Collected data
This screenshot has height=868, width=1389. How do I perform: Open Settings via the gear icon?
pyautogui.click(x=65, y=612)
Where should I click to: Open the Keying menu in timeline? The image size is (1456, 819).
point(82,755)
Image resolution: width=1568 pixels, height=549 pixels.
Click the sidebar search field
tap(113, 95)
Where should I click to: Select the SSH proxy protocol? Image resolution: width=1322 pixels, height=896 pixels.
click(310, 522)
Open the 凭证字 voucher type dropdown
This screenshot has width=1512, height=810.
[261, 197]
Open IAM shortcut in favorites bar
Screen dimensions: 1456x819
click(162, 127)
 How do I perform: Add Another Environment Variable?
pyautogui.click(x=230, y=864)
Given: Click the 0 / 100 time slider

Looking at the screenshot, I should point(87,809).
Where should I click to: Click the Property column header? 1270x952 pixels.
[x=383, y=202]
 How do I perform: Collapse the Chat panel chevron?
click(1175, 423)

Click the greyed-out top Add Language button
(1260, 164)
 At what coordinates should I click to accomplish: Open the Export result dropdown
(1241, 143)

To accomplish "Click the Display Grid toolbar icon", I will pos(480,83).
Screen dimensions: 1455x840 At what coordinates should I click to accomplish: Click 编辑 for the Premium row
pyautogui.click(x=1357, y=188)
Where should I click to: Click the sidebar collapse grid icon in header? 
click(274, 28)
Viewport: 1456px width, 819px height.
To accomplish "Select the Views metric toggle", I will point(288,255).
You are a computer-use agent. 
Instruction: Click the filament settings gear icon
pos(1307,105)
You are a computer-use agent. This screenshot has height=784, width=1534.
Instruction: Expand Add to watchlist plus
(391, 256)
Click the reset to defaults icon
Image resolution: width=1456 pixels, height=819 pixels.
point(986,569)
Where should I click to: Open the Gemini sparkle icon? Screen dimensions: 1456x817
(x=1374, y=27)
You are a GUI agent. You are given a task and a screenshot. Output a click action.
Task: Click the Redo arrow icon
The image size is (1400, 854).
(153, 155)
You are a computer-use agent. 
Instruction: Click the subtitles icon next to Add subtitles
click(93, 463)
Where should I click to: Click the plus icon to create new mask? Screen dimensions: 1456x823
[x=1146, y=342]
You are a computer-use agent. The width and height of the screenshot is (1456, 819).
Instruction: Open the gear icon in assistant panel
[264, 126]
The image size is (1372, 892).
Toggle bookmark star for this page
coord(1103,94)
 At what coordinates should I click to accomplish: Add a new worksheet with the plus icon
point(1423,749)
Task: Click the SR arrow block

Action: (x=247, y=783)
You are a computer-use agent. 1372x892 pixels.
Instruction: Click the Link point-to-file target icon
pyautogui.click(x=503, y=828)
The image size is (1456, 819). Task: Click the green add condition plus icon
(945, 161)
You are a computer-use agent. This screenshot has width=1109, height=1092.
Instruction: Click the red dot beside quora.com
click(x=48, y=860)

_ASSIGNMENT:_
Of the records above, copy each line that includes "will".

_REPLY:_
To accomplish "Click the Display Grid toolbar icon", I will pos(480,83).
To accomplish "Select the Views metric toggle", I will point(288,255).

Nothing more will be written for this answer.